Je me souviens que vous m’avez fort vanté les Paroles de deux Chansons, que vous avez trouvées parmy beaucoup d’autres dans les Journaux de l’illustre Autheur, qui me fait la grace de m’en donner depuis quelque temps pour toutes mes Lettres. Ces Paroles commencent par Croyez-moy, croyez-moy, mon cœur, &c. Sortez, petits Oyseaux. &c. J’ay découvert qu’elles sont de Mademoiselle de Saint Jean de Saint Malo, & comme il m’en est tombé entre les mains de nouvelles de sa façon, que le mesme Autheur a mises en Air, je ne doute point que je ne vous fasse plaisir de vous les donner notées. Vous ne pouvez rien apprendre qui soit plus nouveau.

AIR.

Avis pour placer les Figures : l’Air qui commence par Que je crains de Tircis le respect dangereux, doit regarder la page 285.
Que je crains de Tircis le respect dangereux !
        Et que ses regards amoureux
    Avec son cœur toûjours d’intelligence,
        Me font redouter son silence !
        Par ce langage ingénieux,
Amour cause à mon cœur de secretes alarmes ;
        Helas ! je me défendrois mieux
        Contre les soupirs & les larmes.
images/1680-02_283.JPG

[Divertissemens de Paris] §

Mercure galant, février 1680 [tome 3], p. 343-345.
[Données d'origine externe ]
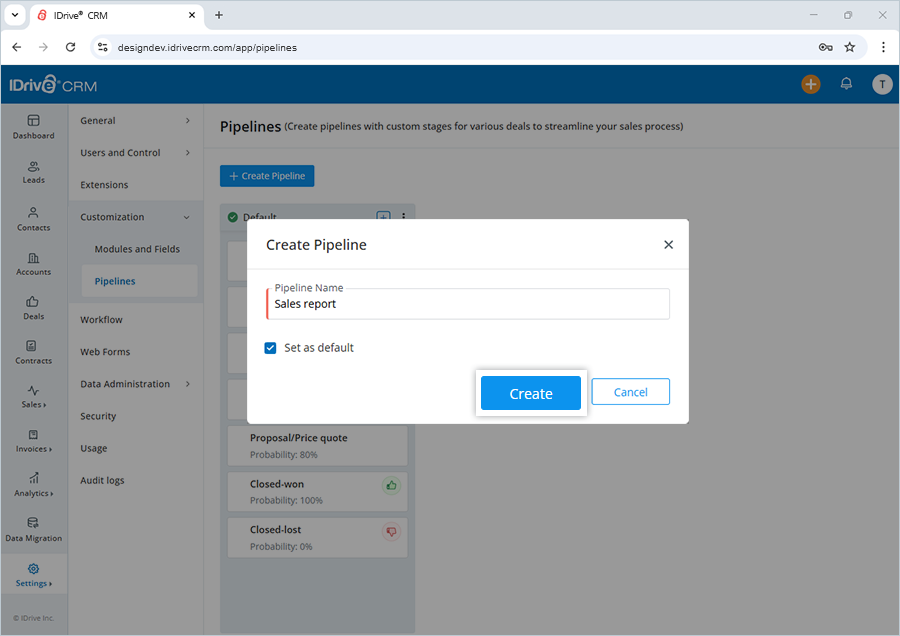This screenshot has width=900, height=636.
Task: Open the orange plus quick-create button
Action: click(x=811, y=84)
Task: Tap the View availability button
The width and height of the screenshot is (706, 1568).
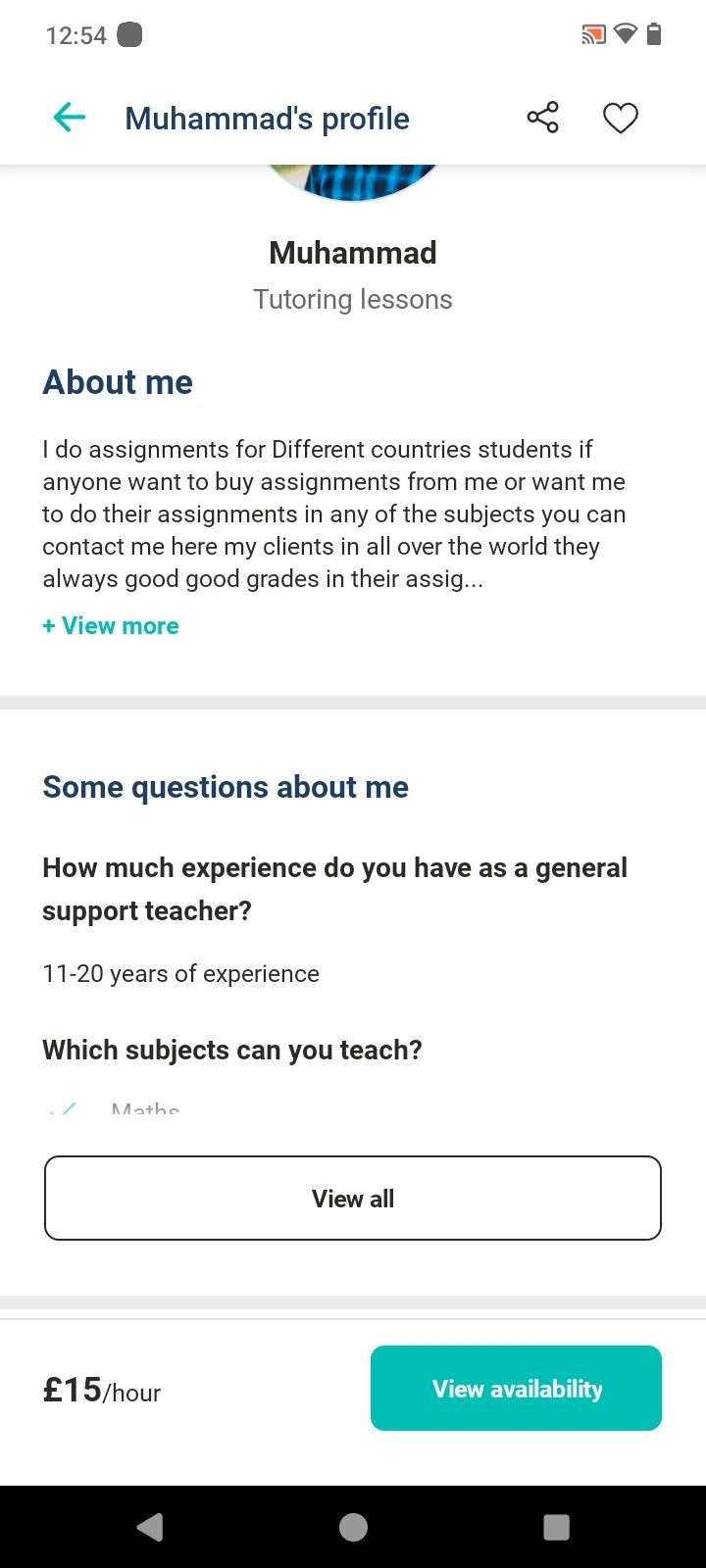Action: [516, 1389]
Outre le divertissement des Courses, & de l’Opéra de Proserpine, il y en a eu plusieurs autres à Saint Germain. On y a souvent Masqué, & Monseigneur a esté à un Bal chez Madame de Thiange, vestu d’un Habit moitié François & moitié Suisse. Monsieur le Prince de Conty en avoit un tout semblable. La plûpart des jeunes Seigneurs de la Cour diféremment déguisez, les accompagnoient. Ils allerent chez la Reyne. Madame de Thiange qui donnoit le Bal à Monseigneur, luy donna aussi une magnifique Collation.

La Devineresse continuë encor à faire le divertissement de Paris. Les Assemblées y sont toûjours fortes, & comme on en a commencé les Représentations en Novembre, & qu’elles ne finiront qu’en Mars, on voit ce qui n’est arrivé à aucune Piece sans machines, qui est d’estre joüée pendant cinq mois diférens. On l’a imprimée, & je vous l’envoye. Cette Piece est si naturellement représentée par la Troupe de Guenégaud, que Leurs Altesses Serénissimes qui la virent ces derniers jours, dirent en sortant, qu’elles croyoient avoir veu une verité au lieu d’une Comédie.

    L’Hotel de Bourgogne a joüé l’Adraste de Mr Ferrier. Il est remply de beaux Vers, & tres-aisément tournez.